Я понимаю что забыла телефон в съемной квартире, поэтому спускаюсь на шестой этаж, а потом стону от разочарования, когда понимаю что в спешке выскочила без ключей, а дверь захлопнулся на замок.

Пока звоню хозяину и объясняю ситуацию, пока он добирается ко мне с запасными ключами, проходит целая вечность и еще семь пропущенных от Макса и несколько сообщений. Я в панике хватаю телефон одной рукой, второй развожу детскую смесь проголодавшемуся сыну — за сегодня уже второй раз кормлю его не по графику из-за своей рассеянности — жму на звонок, но в ответ лишь автоответчик. Разочарование затапливает меня, а еще я виню себя в этом всем. Дрожащими пальцами набираю короткое сообщение. Вру, оправдываясь, но по-другому не могу.

«Прости, пожалуйста, поставила на беззвучный телефон и не могла найти его в доме»

Перечитываю и все же добавляю:

«Очень люблю тебя, Максим. И жду. Мы с сыном ждем тебя. Возвращайся к нам поскорее».

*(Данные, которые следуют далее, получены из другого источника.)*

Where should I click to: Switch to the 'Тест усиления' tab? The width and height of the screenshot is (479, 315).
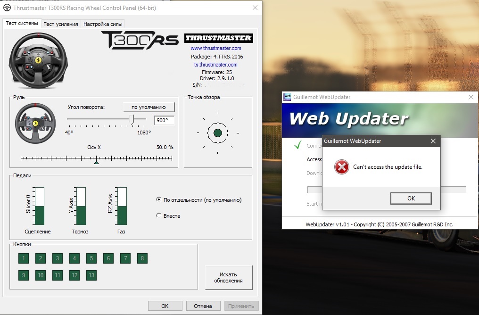[61, 24]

Из глаз брызгают слезы. Не могу найти себе места, поэтому до самой ночи складываю одежду обратно в ящики и чемоданы, готовясь к переезду, чтобы когда Дмитриев вернулся, мы были там. Как он хотел. Ведь что такое три месяца, когда я ждала его целую жизнь?

* * *

Максим не оставил мне название его корабля, поэтому я не могу отслеживтаь его передвижение онлайн и когда он не появляется в сети целую неделю я начинаю волноваться. Мне так не хватает его. Безумно. Так обидно что судьба решила все за нас и не дала нам хотя бы еще несколько дней побыть вдвоем, и я все еще виню себя за импульсивность в ту ночь. За дурацкую трусость и тупость.

Май встретил нас с Тимуром солнышком, зеленью и ароматами цветущих деревьев у дома. Утром мне позвонила мама и сообщила, что собирается прилететь чтобы увидеть наконец-то внуком. Я вся в предвкушении встречи с ней, ведь столько времени наше общение сводилось только к телефонным звонкам, но даже эта радость не могла перекрыть тревогу, что засела острой иглой глубоко в груди.


Я не расставалась с телефоном, боялась пропустить звоночек от Макса даже в душе. Обустраивала заново квартиру, вернула на место кроватку в детскую комнату. Тимур тоже подрос, уже уверенно держал головку и что-то агукал. Все это время я боялась встретиться с Черновым, хотя нет, не боялась, скорее не хотела его видеть. Желала чтобы он забыл о нас и больше никогда не появлялся. Но он, кажется, и не спешил поддерживать связь с сыном. Лишь один раз спросил в коротком сообщении нужны ли деньги. Естественно я сказала что нет, но уже через несколько минут на мою банковскую карту от него пришел перевод. Щедрый какой.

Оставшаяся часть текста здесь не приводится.